Los Angeles County’s initial allotment was expected to total nearly 83,000 doses, a population-based percentage of the roughly 327,000 doses being received by the state of California. The county’s vaccines will be dispersed to nine ultra-cold storage facilities — the locations of which are not being released due to security concerns, although some hospitals have publicly stated they would be handling the medication.

Those facilities will distribute the doses to 83 acute-care hospitals, which will then oversee its administration to selected critical frontline workers.

Kaiser Permanente Los Angeles today received one of the first doses in the state of a long-awaited vaccine to prevent COVID-19.

Helen Cordova sat patiently and joked with other medical personnel as she was given the Pfizer vaccine — administered with a shot in her right arm.

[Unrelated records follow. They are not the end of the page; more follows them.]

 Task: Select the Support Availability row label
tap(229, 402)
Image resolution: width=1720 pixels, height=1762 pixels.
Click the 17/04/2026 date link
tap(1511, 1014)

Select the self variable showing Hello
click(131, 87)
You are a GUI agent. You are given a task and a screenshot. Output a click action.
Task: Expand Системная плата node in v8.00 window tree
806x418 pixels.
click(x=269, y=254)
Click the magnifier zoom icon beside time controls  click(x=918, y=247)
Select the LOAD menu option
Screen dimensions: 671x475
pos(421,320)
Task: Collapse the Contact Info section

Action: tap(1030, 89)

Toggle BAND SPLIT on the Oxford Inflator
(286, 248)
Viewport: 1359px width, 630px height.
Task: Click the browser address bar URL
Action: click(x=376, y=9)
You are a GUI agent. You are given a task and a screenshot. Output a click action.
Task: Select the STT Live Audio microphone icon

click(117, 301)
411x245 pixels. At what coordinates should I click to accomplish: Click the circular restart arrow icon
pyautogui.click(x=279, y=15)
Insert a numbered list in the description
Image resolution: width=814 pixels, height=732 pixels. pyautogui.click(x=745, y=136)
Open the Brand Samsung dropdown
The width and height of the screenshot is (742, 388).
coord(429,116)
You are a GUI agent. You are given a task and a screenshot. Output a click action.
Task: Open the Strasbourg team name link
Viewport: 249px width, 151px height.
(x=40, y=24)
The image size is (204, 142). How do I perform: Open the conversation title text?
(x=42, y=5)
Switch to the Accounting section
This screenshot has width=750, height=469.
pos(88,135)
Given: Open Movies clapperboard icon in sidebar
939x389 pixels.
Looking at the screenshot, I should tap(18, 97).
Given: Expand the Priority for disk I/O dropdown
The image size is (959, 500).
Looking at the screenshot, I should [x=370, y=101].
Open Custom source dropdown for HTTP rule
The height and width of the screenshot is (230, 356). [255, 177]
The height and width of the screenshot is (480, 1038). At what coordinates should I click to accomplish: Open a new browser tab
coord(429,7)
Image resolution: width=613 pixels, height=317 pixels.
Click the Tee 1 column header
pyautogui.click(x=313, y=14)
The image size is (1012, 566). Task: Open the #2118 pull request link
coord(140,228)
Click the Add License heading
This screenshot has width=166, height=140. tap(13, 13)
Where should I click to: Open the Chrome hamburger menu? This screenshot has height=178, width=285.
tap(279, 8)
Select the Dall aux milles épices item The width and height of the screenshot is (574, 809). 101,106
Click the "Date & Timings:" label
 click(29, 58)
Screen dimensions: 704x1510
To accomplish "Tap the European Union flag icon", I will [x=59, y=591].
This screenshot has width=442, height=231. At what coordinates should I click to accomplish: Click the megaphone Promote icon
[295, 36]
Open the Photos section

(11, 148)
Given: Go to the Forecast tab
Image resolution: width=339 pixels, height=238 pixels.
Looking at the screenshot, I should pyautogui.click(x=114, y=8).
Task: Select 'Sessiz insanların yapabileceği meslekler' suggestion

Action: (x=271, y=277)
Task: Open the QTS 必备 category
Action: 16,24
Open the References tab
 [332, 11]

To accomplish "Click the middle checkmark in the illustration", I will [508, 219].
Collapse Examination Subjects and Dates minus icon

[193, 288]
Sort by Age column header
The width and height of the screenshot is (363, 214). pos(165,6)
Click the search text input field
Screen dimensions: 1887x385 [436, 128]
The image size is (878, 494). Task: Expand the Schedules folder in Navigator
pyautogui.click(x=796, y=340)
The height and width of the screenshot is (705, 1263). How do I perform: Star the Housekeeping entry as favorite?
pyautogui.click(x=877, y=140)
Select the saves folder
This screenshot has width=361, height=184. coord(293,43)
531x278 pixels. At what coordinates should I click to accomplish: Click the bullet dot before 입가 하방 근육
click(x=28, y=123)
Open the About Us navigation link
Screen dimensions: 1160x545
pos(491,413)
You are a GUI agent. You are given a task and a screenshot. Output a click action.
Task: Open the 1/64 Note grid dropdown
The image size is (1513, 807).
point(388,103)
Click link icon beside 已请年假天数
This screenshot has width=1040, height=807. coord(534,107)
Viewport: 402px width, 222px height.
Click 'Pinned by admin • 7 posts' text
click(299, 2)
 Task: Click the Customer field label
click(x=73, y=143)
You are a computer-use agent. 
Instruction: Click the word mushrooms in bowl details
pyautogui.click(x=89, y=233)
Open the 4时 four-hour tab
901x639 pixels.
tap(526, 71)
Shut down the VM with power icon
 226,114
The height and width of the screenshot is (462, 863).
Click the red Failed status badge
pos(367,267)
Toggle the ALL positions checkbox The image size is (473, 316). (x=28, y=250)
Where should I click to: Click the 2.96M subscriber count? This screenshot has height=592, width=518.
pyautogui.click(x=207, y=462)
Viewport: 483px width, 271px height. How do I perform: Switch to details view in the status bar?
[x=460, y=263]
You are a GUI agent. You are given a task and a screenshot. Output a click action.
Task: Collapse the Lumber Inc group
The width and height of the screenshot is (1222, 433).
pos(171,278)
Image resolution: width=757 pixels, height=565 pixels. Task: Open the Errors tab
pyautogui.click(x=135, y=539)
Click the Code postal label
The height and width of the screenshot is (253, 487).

Newsom was among the public officials on hand at the Kaiser Permanente facility in Hollywood to watch Cordova’s inoculation.

Moments later, Newsom tweeted, “History made.” A handful of other Kaiser workers were also vaccinated as cameras rolled.

Pfizer and U.S. officials said the vaccine has been found to be 95 percent effective in preventing COVID-19.

Army Gen. Gustave Perna of Operation Warp Speed told reporters Saturday that UPS and FedEx would be delivering the vaccine to nearly 150 distribution centers across the country.

UCLA Health officials said they expected to get the vaccines Monday or Tuesday, with shots to be administered on Wednesday.

“UCLA Health is implementing comprehensive and detailed plans to receive, store and administer COVID-19 vaccinations. We anticipate a limited number of doses arriving in the next day or two, with additional supplies to follow. We have been designated as a regional hub for distribution to other acute-care hospitals,” a UCLA Health statement said.

“Based on the phased allocations made available to UCLA Health, we are committed to offering vaccinations in a fair, equitable and orderly manner that prioritizes those at greatest risk, consistent with guidelines established by the U.S. Centers for Disease Control and Prevention as well as the California and Los Angeles County departments of public health. UCLA Health anticipates beginning to inoculate our own frontline health care workers as soon as Wednesday.”

Last week, L.A. County Public Health Director Barbara Ferrer said that the county hopes to receive its second allotment of a vaccine made by Moderna — about 250,000 doses, pending FDA approval — around Dec. 20-21.

Much of that second dose allotment will be distributed directly to skilled nursing facilities, allowing them to administer it right away instead of waiting for a federal distribution agreement with CVS and Walgreens to begin on or around Dec. 28.

Staff and residents of nursing facilities and long-term care facilities will be among the first wave of people receiving the Moderna vaccine, which does not require the ultra-cold storage needed for the Pfizer vaccine. Long-term care facilities will still receive the vaccine through CVS and Walgreens.

Ferrer said public health officials on Friday began the process of training skilled nursing facility staff on how to administer the vaccination, while noting that those staffers already administer flu vaccines, so it is not a new experience.

The county anticipates receiving another 150,000 doses of vaccine by the end of December, followed by weekly allotments of 250,000 beginning in January. Both vaccines require two doses, separated by about three weeks, which amounts to 12 million doses.

After the distribution of the vaccine to health care workers, skilled nursing facilities and long-term care staff and residents is completed, priority will then move to “essential workers,” and then to people at the highest risk of severe illness from the virus, such as seniors or those with underlying health conditions.